Scale down whereabouts ds to zero and wait until the pods are gone

kubectl -n kube-system patch daemonset whereabouts -p '{"spec": {"template": {"spec": {"nodeSelector": {"non-existing": "true"}}}}}'

Delete the created pod and wait until it is deleted

kubectl delete pod -n default super-pod

Bring whereabouts pods back

kubectl -n kube-system patch daemonset whereabouts --type json -p='[{"op": "remove", "path": "/spec/template/spec/nodeSelector/non-existing"}]'

Recreate the pod again but change its name a bit like in deployment (pods always have different names)

cat <<EOF | kubectl apply -f -
apiVersion: v1
kind: Pod
metadata:
  name: super-pod2
  namespace: default
  annotations:
    k8s.v1.cni.cncf.io/networks: default/super-net
  labels:
    role: super-pod
spec:
  containers:
    - name: super-pod
      image: bash:5.2
      imagePullPolicy: IfNotPresent
      command:
        - bash
        - -cex
        - |-
          trap 'exit 0' SIGINT SIGTERM
          while true; do
            sleep 1
          done
  restartPolicy: Never
  terminationGracePeriodSeconds: 3
EOF

Check the pod events - the pod is stuck in ContainerCreating state

ERRORED: error configuring pod [default/super-pod2] networking: [default/super-pod2/340a8be4-0b0c-41dd-aadf-54af1bf052e6:super-net]: error adding container to network "super-net": error at storage engine: Could not allocate IP in range: ip: 10.10.3.30 / - 10.10.3.30 / range: 10.10.3.0/24 / excludeRanges: []

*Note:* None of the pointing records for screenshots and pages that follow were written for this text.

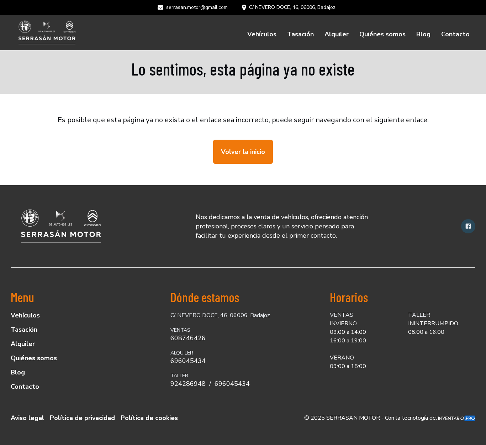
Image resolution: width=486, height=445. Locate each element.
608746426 (188, 338)
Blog (423, 34)
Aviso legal (27, 418)
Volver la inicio (243, 152)
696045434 (188, 361)
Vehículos (261, 34)
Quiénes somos (382, 34)
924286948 (188, 383)
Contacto (455, 34)
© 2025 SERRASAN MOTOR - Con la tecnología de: (371, 418)
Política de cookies (149, 418)
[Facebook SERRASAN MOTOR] (468, 226)
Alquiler (336, 34)
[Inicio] (46, 33)
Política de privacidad (82, 418)
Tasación (300, 34)
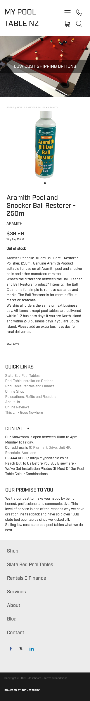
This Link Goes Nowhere (24, 412)
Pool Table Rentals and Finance (30, 386)
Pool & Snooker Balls (31, 107)
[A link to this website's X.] (21, 648)
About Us (12, 402)
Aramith (53, 107)
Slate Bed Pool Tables (22, 376)
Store (10, 107)
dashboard (35, 678)
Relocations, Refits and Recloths (30, 397)
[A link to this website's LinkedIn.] (31, 648)
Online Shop (14, 391)
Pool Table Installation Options (29, 381)
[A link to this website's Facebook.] (10, 648)
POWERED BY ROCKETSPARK (22, 690)
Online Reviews (17, 407)
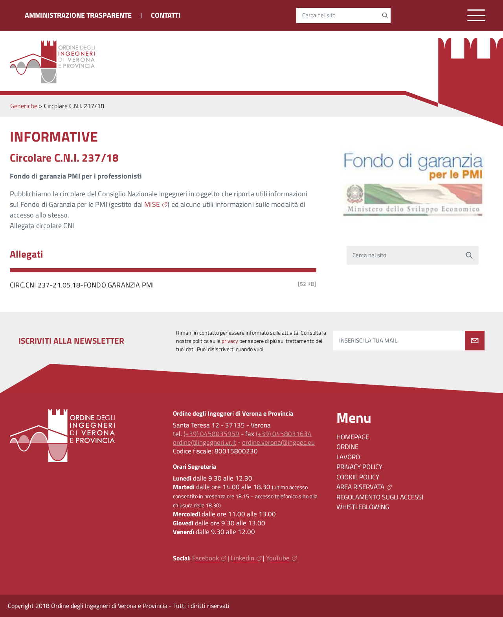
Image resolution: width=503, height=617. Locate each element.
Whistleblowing (362, 507)
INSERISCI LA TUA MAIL (368, 340)
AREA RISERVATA (360, 487)
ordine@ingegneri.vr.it (204, 442)
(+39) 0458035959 (211, 434)
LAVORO (348, 457)
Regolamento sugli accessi (379, 497)
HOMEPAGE (352, 437)
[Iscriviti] (475, 340)
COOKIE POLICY (357, 477)
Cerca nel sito (319, 15)
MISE (152, 204)
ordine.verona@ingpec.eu (278, 442)
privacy (230, 341)
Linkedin (242, 558)
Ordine (347, 447)
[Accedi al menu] (476, 15)
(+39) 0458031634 (284, 434)
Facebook (205, 558)
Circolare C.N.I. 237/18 (64, 157)
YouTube (278, 558)
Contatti (165, 15)
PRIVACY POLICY (359, 467)
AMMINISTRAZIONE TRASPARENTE (78, 15)
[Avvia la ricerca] (385, 15)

Check whereabouts manifests

# overlappingrange
kubectl get overlappingrangeipreservations.whereabouts.cni.cncf.io -n kube-system 10.10.3.30 -o yaml
apiVersion: whereabouts.cni.cncf.io/v1alpha1
kind: OverlappingRangeIPReservation
metadata:
  creationTimestamp: "2025-01-16T07:41:58Z"
  generation: 1
  name: 10.10.3.30
  namespace: kube-system
  resourceVersion: "273309"
  uid: b45c9cf3-c529-4adc-ac7e-0d31d8b35b83
spec:
  ifname: net1
  podref: default/super-pod

# ippools
kubectl get ippools.whereabouts.cni.cncf.io -n kube-system 10.10.3.0-24 -o yaml
apiVersion: whereabouts.cni.cncf.io/v1alpha1
kind: IPPool
metadata:
  creationTimestamp: "2025-01-15T19:16:53Z"
  generation: 14
  name: 10.10.3.0-24
  namespace: kube-system
  resourceVersion: "273308"
  uid: 626c2118-6945-44a9-ace7-96f70b4a3e49
spec:
  allocations:
    "30":
      id: a56b06006c6a3e3a1eb26db82b8cd5db008f20627576e3b1c7926776bffc9ed0
      ifname: net1
      podref: default/super-pod
  range: 10.10.3.0/24

As we can see, whereabouts still thinks that this IP address is allocated to super-pod but this pod is not present anymore. So this IP is stuck forever until we remove it manually like this:

kubectl delete overlappingrangeipreservations.whereabouts.cni.cncf.io -n kube-system 10.10.3.30

And now we should remove the entry for the IP from the ipool:

    "30":
      id: a56b06006c6a3e3a1eb26db82b8cd5db008f20627576e3b1c7926776bffc9ed0
      ifname: net1
      podref: default/super-pod

Once we remove these two parts, the new pod will be able to allocate actually freed IP address.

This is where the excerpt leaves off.